Together AIは、大規模トレーニングと推論ワークロードの運用課題に対応するため、GPUクラスター製品に一連のアップデートをリリースしました。新機能はプラットフォームの信頼性と運用制御の2つのテーマに分類されます。
信頼性面では、受動的健康チェックを導入。アイドルノードでのみ実行されるアクティブチェックとは異なり、受動チェックは実ワークロード実行中に全ノードのログ、メトリクス、ハードウェア信号を継続的に監視し、GPUバス切断、Xidエラー、サーマルスロットリングなどの障害パターンをほぼオーバーヘッドなしで検出します。問題検出後、システムは再起動、再プロビジョニング、フェイルオーバー、除去の4つの修復アクションを自動提案し、オペレーターが確認・承認します。この「人間参加型」アプローチにより、自動化と安全性を両立しています。

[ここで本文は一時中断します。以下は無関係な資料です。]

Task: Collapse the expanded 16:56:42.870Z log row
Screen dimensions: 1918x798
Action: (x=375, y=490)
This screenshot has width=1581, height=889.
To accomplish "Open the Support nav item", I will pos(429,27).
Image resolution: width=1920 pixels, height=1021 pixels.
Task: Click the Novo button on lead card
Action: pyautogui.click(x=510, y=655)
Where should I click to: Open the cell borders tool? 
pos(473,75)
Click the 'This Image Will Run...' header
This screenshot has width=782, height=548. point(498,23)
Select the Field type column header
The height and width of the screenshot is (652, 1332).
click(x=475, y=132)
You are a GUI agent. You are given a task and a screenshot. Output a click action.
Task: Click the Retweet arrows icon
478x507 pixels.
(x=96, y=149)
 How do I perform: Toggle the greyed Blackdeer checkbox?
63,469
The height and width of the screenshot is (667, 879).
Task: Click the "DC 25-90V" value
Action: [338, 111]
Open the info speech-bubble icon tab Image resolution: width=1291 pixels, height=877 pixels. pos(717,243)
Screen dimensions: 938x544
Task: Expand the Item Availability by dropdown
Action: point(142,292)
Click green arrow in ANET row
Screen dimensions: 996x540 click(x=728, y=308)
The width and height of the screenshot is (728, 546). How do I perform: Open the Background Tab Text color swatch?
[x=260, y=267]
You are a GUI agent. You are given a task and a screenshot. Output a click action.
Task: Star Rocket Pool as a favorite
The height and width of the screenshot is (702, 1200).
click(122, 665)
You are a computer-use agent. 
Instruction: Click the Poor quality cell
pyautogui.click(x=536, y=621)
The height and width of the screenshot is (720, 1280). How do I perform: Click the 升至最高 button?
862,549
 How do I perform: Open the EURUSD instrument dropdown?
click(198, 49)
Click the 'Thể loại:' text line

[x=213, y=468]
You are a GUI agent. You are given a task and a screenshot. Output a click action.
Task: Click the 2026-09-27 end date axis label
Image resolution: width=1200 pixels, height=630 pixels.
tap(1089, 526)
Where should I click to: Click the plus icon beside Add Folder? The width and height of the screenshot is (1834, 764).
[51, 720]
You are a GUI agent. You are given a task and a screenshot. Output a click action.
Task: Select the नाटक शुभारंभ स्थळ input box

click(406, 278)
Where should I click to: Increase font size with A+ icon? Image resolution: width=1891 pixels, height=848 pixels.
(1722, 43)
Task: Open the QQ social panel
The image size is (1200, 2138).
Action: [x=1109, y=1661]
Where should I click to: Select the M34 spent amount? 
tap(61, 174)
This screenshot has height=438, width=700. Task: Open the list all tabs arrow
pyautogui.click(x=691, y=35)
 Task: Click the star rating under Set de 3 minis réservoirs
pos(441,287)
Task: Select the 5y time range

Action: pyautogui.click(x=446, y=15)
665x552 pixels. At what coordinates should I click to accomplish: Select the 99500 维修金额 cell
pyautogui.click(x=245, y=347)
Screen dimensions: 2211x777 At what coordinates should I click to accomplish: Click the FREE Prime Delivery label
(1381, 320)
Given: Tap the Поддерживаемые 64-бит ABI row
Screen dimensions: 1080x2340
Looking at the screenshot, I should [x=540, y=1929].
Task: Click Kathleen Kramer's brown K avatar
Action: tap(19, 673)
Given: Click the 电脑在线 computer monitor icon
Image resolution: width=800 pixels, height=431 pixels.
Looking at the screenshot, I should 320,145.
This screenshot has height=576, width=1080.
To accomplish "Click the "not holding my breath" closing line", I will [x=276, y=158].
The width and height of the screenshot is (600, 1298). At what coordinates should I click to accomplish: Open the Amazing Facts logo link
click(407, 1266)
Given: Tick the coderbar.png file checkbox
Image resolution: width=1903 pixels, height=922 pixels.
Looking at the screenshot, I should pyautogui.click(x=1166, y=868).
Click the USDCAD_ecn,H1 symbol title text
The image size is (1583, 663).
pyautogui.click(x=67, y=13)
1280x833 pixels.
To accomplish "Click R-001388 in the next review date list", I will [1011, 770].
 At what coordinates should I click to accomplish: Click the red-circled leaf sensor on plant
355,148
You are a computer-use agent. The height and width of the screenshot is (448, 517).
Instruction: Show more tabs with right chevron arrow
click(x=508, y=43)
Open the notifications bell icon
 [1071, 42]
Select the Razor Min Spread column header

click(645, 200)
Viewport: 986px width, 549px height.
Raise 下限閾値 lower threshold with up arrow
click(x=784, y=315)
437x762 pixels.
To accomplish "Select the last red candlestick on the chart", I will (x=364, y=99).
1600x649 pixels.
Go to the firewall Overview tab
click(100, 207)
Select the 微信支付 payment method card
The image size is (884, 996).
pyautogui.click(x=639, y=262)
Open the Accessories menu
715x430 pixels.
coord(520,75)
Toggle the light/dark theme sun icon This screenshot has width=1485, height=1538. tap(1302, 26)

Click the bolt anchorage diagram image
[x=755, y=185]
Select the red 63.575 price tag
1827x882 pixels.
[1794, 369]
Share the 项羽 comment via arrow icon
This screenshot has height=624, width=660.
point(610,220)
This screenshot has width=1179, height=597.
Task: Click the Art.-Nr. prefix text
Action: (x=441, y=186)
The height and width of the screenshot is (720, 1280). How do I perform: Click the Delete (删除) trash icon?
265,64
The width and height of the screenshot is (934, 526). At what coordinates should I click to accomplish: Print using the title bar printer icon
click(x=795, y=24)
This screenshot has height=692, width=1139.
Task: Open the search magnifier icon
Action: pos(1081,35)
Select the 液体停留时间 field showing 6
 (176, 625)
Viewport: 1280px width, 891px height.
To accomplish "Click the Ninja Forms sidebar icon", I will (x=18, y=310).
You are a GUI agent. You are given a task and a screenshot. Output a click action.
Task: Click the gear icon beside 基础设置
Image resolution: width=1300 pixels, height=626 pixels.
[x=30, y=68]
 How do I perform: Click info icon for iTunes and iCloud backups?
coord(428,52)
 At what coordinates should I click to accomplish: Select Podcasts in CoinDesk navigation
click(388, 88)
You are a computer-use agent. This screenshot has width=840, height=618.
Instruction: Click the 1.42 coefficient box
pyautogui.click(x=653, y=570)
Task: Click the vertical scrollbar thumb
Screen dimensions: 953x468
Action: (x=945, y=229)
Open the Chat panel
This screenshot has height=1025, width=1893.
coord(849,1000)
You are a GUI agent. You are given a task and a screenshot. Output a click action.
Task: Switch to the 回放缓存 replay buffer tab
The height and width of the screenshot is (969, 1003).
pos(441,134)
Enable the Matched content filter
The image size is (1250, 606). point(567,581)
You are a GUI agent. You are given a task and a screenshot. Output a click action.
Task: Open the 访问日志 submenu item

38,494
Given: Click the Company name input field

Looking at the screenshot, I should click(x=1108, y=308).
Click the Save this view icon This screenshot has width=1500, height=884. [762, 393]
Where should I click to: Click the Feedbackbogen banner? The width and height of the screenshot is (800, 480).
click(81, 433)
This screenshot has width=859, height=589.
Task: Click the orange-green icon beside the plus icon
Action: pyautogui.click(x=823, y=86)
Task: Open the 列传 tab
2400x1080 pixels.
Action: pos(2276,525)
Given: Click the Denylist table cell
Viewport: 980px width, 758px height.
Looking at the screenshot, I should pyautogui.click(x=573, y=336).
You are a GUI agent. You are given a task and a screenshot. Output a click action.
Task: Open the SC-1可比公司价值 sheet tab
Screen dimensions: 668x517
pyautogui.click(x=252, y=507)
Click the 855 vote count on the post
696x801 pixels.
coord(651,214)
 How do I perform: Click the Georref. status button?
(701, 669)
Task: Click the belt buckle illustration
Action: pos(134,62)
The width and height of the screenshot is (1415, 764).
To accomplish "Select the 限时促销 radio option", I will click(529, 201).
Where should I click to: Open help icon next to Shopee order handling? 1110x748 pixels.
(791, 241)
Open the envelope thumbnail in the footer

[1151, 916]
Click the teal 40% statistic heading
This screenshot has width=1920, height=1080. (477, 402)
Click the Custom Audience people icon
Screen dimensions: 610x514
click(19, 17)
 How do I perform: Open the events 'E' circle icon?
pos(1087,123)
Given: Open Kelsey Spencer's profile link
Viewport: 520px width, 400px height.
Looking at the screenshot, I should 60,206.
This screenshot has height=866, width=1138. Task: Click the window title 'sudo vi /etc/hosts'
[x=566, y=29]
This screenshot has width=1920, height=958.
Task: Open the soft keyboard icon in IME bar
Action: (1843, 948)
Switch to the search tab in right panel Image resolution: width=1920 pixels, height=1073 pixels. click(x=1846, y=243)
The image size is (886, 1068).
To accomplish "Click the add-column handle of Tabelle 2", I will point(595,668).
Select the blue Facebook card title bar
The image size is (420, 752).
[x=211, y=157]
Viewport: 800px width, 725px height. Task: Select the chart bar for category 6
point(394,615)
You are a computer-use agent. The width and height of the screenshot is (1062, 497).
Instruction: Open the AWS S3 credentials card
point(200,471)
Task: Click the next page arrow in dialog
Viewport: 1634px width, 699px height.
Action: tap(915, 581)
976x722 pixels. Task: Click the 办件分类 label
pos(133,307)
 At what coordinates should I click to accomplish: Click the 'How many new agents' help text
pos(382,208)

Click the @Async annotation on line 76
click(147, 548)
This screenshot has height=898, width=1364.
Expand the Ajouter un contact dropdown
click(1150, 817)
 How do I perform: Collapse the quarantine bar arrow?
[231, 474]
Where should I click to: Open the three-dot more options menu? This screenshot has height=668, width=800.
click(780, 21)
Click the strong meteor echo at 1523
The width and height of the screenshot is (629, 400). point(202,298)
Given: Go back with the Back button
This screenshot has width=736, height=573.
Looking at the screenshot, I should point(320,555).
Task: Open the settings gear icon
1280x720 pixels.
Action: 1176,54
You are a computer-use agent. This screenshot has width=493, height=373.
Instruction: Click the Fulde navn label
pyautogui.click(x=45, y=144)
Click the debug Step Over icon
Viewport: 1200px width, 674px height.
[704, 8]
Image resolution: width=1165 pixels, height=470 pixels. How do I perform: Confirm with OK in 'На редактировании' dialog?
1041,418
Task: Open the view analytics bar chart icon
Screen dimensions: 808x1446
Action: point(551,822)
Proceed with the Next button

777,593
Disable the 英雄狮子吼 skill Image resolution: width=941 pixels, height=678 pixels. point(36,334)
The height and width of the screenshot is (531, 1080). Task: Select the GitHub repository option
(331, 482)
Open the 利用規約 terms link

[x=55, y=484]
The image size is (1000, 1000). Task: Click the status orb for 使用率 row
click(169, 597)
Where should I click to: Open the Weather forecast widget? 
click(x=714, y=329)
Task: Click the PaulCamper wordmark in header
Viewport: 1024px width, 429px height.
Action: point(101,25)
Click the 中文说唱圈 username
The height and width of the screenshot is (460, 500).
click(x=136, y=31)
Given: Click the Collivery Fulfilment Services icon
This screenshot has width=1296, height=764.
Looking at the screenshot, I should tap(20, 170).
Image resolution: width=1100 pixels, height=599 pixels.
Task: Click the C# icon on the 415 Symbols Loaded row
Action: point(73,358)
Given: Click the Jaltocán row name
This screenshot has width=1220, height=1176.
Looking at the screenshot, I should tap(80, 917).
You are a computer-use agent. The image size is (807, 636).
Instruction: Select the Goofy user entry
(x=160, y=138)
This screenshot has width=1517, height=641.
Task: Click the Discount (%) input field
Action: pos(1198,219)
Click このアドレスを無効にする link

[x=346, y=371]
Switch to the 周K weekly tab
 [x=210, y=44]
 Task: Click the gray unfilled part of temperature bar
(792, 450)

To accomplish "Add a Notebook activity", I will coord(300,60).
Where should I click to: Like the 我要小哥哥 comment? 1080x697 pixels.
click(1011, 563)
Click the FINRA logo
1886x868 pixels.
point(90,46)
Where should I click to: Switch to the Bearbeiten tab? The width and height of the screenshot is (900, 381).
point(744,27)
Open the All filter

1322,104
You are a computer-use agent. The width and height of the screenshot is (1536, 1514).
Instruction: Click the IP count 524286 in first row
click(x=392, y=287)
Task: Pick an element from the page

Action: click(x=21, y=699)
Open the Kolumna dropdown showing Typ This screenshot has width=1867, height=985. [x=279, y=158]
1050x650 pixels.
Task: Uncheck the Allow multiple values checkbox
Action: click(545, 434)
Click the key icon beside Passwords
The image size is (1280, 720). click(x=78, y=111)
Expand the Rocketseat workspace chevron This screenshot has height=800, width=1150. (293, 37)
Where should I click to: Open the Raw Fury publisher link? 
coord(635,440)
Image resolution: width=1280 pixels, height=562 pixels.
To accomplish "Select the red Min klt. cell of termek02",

Slurm-on-K8s 2.0スタックは、オープンソースプロジェクトSlinkyをベースに全面的に再構築されました。自己修復ワーカーデーモンが一時的な障害から自動復旧し、ゾンビプロセスの自動クリーンアップ、永続ストレージへのジョブ会計データ保存、ポッド再スケジュール時のGPUビュー再構築など、長年の課題を解決。DCGMメトリクスがGrafanaダッシュボードに統合され、詳細なGPU利用状況の可視化が可能です。
運用制御機能としては、新しいクラスター詳細ビューが提供されます。ノードの健全性、利用率、イベントタイムライン、構成情報を一目で把握可能。ノード、ヘルスチェック、修復の3つのタブで詳細な操作と履歴を確認でき、従来のSlackでのやり取りを置き換えます。外部OIDCサポートにより、Google、Okta、Auth0、Microsoft Entra IDなどのIdPと連携し、ユーザーごとのKubernetes RBACを実現。管理kubeconfigの共有リスクを排除し、監査証跡を提供します。
起動スクリプト機能では、ノード起動時、ジョブ開始時、ジョブ終了時に実行するシェルスクリプトを設定可能。内部パッケージのインストール、スクラッチ領域の準備、監視エージェントの展開、通知送信などを自動化し、手作業やサポートチケットを削減します。スクリプトは事前検証され、サイレント障害を防止します。
また、小規模クラスターではデフォルトで受け入れテストをスキップし、迅速な利用開始を優先。大規模クラスターではテストを推奨し、プロビジョニング段階で問題を発見します。新機能はすべて本番環境で利用可能であり、既存のSlurmクラスターユーザーは保守ウィンドウ経由で無償移行できます。Together AIは今後、完全自動化されたノード修復オプションやSlurm/Kubernetes向けOIDCサポートを計画しています。